Через двенадцать дней отец с дочерьми вернулись в Израиль. Тимна проходила реабилитацию в больнице «Тель га-Шомер». Амация постепенно стал ездить из Рамат-Авива в «Тель га-Шомер» не каждый день, а два раза в неделю.
Прошел месяц, за ним другой. Внезапно Старшая Дочь поняла, что неведомо как главную роль тут играет совсем другой, только что появившийся на сцене, но все-таки давний персонаж, в то время как она сама изображает нелепого прохиндея-шута, ни одно слово которого не заслуживает доверия.
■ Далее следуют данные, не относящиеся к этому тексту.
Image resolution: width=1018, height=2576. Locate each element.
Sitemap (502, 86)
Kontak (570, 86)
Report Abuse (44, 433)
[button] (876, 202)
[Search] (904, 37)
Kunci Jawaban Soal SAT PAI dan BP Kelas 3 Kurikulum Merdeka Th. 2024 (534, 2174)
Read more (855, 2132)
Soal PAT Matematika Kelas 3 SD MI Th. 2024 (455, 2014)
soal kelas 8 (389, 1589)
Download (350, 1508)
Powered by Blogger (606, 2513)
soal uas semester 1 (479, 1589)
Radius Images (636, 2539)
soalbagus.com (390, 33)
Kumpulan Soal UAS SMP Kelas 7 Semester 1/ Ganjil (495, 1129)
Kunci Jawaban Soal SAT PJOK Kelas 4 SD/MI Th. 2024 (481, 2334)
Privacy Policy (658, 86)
Дрора Маккей – двоюродная сестра Единственной Дочери, благословенна ее память, со стороны Адели. Правда, она и в худшие времена почти не давала о себе знать, потому что жила в Эдинбурге со своим мужем, шотландским лордом Маккеем.
При этом о существовании Дроры Маккей не забывали. Все понимали: Дрора Маккей всех превзошла. Ясное дело, она поймала удачу за хвост, неожиданно выскочив замуж за лорда Маккея в начале восьмидесятых и став настоящей леди. Лорд Маккей отличался высоким ростом, замечательной внешностью. К тому же он скрупулезно относился к одежде – всем бы так! Даже в палящую жару являлся на похороны в смокинге с галстуком и в черной шляпе.
По каким-то своим соображениям, уходящим в прошлое на много десятилетий, Адель не хотела, чтобы Старшая Дочь и Дрора Маккей пересекались, и на протяжении всех этих лет они почти не видели друг друга – разве что на похоронах, куда Дрора приезжала иногда с лордом, а иногда одна.